Nurseries: seeds of future

Planta!’s volunteer’s passion for conservation makes a whole forest grow. José Angel, Duniel and Sandy take part in the propagation of threatened species at nurseries of four Eastern Cuba provinces.

 

Date: 19/03/2019

 

Proyecto: Conservación, evaluación y recuperación de Dendrocereus nudiflorus.

 

Travelling to Eastern Cuba on an expedition to assist with nursery species propagation it may not seem like a big deal. Unless a very rare cactus is propagated at these nurseries, the huge “aguacate cimarrón” (Dendrocereus nudiflorus), exclusive of two Caribbean islands including Cuba. Despite the fact that it is one of the tallest cacti in the world (reaching up to 10 meters), its giant rough appearance has not been able to intimidate tourism and oil extraction, which have drastically reduced the natural populations of the species.

From nursery to nursery, we travelled across four eastern provinces in just five days. We spent more time on the highway than on “mainland”. We were not working in natural areas but at Planta!’s volunteers’ backyards. It is here where they grow the saplings, and we recorded values of temperature and humidity at almost all the nurseries we visited to monitor for the optimal growing conditions of this cactus.

The nurseries of Aguacate cimarrón are in good shape

Some individuals of Aguacate cimarrón are ready to be planted in natural populations

Returning seeds

Our backpacks were not empty when we started our trip. This was a “going home” trip for 150 saplings of Leuenbergeria zinniiflora, known as “abrojo”. These plants were grown at nurseries from South Havana but the seeds from which they germinated came from El Retiro -Santiago de Cuba, so they travelled with us to their final destination. The saplings will be acclimatized at local nurseries before being used to reinforce natural populations of the species.

Method is everything

When we arrived to El Retiro, I was surprised with the speedy growth of the saplings of Dendrocereus nudiflorus, grown by our colleague Maritza Deroncelé, director of the Reserve. As we talked, she revealed her secret. First, she spreads the fruit pulp with the seeds directly on the soil of the containers. Once they germinate and the seedlings start to show the first spines, she transfers the seedlings into bags. After the plant reaches a certain height, they are transfered again to bigger bags prepared with the soil from where the fruits were collected. This soil has the calcium that allows the plants to grow quickly.

Maritza Deroncelé, director of the Reserve, has a secret to grow Dendrocereus

Plants are growing successfully at the nursery

A forest at the nursery

Saplings of the “aguacate cimarrón” were also growing successfully at three nurseries of Baitiquirí, Guantánamo. Once there, we realized the potentialities of this species as a flag species.

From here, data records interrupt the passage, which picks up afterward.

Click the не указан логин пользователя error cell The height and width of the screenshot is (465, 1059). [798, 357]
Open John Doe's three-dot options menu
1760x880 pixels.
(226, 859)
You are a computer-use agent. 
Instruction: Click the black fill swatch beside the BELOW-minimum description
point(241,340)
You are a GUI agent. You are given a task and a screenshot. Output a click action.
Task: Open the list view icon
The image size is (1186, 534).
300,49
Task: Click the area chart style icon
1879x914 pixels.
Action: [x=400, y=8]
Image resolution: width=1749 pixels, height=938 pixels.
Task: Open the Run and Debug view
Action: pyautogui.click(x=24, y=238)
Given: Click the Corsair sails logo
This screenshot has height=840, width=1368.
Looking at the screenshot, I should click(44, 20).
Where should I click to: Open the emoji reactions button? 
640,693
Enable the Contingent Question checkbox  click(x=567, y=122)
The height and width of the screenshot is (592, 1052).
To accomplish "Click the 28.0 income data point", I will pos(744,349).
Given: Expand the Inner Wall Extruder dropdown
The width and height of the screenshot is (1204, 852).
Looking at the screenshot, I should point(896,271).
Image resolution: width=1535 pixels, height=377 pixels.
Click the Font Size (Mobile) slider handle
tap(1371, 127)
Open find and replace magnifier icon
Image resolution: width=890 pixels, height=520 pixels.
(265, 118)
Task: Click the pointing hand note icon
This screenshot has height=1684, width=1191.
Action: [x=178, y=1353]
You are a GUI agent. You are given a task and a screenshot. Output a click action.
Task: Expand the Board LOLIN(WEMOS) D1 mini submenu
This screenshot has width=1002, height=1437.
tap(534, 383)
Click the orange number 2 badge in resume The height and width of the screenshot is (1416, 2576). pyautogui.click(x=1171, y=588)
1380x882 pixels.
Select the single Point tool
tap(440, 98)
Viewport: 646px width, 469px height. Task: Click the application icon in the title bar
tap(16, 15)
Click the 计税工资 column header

The conservation of the “aguacate cimarrón” has raised awareness among locals towards the conservation of native plants. A nursery that was initially created to propagate this rare cactus, is also growing other local native species like guayacán (Guaiacum officinale), uva caleta (Coccoloba uvifera), gavilán (Simarouba glauca), cúrbana (Canella winterana), caoba (Swietenia mahagoni) and yarey macho (Copernicia sp.). The goal is to create a plant cover with native plants and to substitute the exotic invasive ones.

“It is amazing to witness the effectiveness of a flag species. Due to this cactus, other native species are currently grown at conservation nurseries”.

 

José A. García Beltrán

 

Member of the arid zones project -Planta!

Researcher at the National Botanical Garden

University of Havana

We also suggested another native trees that could be grown at these nurseries. It is encouraging to share with other conservationists our curiosity and our pride for our flora.

A Planta! team monitors threatened cacti nurseries in Eastern Cuba.

Duniel was in charge of recording temperature and humidity in the area.